## What this task involves
Reproduce all the records word for word. Omit images.

[Collected data entries]
○ ○ ○ ○ ○

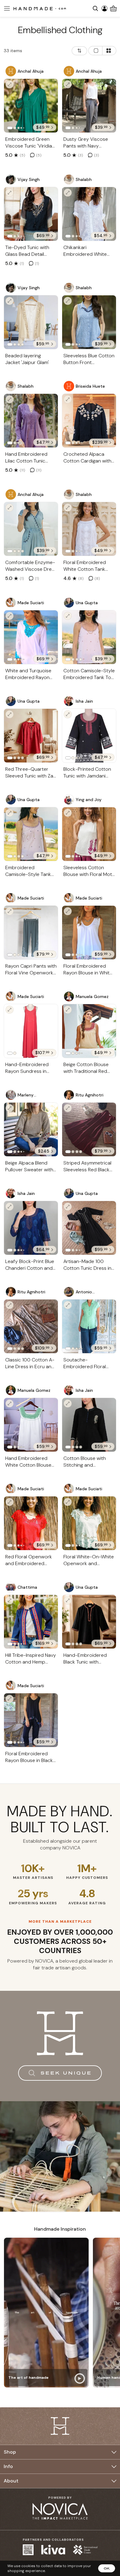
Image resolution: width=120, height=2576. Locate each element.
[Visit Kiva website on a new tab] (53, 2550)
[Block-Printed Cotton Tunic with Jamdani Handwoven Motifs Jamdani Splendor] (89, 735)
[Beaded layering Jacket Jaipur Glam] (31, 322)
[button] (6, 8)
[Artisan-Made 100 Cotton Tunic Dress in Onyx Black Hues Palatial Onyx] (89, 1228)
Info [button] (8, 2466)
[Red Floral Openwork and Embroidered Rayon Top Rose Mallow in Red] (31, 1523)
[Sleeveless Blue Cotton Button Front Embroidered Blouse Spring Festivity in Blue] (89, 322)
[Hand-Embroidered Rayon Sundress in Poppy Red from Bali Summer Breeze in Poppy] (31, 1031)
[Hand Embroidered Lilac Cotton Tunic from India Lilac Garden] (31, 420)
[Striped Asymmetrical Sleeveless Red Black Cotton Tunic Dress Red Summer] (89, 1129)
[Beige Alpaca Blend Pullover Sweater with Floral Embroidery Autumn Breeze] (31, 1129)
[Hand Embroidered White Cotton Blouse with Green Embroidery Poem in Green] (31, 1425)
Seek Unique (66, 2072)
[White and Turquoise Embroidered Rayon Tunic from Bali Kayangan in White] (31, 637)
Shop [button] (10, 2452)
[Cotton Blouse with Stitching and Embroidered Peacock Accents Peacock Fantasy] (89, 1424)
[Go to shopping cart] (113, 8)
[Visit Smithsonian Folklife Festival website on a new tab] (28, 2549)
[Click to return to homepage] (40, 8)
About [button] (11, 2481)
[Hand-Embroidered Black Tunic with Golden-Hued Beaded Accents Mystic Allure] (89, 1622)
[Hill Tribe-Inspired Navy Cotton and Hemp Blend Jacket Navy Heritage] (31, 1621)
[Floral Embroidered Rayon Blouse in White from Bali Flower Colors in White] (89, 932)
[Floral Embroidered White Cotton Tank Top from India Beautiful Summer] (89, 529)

○ ○ ○ ○ ○

## Solution below
Image resolution: width=120, height=2576. Locate each element.
[Visit Kiva website on a new tab] (53, 2550)
[Block-Printed Cotton Tunic with Jamdani Handwoven Motifs Jamdani Splendor] (89, 735)
[Beaded layering Jacket Jaipur Glam] (31, 322)
[button] (6, 8)
[Artisan-Made 100 Cotton Tunic Dress in Onyx Black Hues Palatial Onyx] (89, 1228)
Info [button] (8, 2466)
[Red Floral Openwork and Embroidered Rayon Top Rose Mallow in Red] (31, 1523)
[Sleeveless Blue Cotton Button Front Embroidered Blouse Spring Festivity in Blue] (89, 322)
[Hand-Embroidered Rayon Sundress in Poppy Red from Bali Summer Breeze in Poppy] (31, 1031)
[Hand Embroidered Lilac Cotton Tunic from India Lilac Garden] (31, 420)
[Striped Asymmetrical Sleeveless Red Black Cotton Tunic Dress Red Summer] (89, 1129)
[Beige Alpaca Blend Pullover Sweater with Floral Embroidery Autumn Breeze] (31, 1129)
[Hand Embroidered White Cotton Blouse with Green Embroidery Poem in Green] (31, 1425)
Seek Unique (66, 2072)
[White and Turquoise Embroidered Rayon Tunic from Bali Kayangan in White] (31, 637)
Shop [button] (10, 2452)
[Cotton Blouse with Stitching and Embroidered Peacock Accents Peacock Fantasy] (89, 1424)
[Go to shopping cart] (113, 8)
[Visit Smithsonian Folklife Festival website on a new tab] (28, 2549)
[Click to return to homepage] (40, 8)
About [button] (11, 2481)
[Hand-Embroidered Black Tunic with Golden-Hued Beaded Accents Mystic Allure] (89, 1622)
[Hill Tribe-Inspired Navy Cotton and Hemp Blend Jacket Navy Heritage] (31, 1621)
[Floral Embroidered Rayon Blouse in White from Bali Flower Colors in White] (89, 932)
[Floral Embroidered White Cotton Tank Top from India Beautiful Summer] (89, 529)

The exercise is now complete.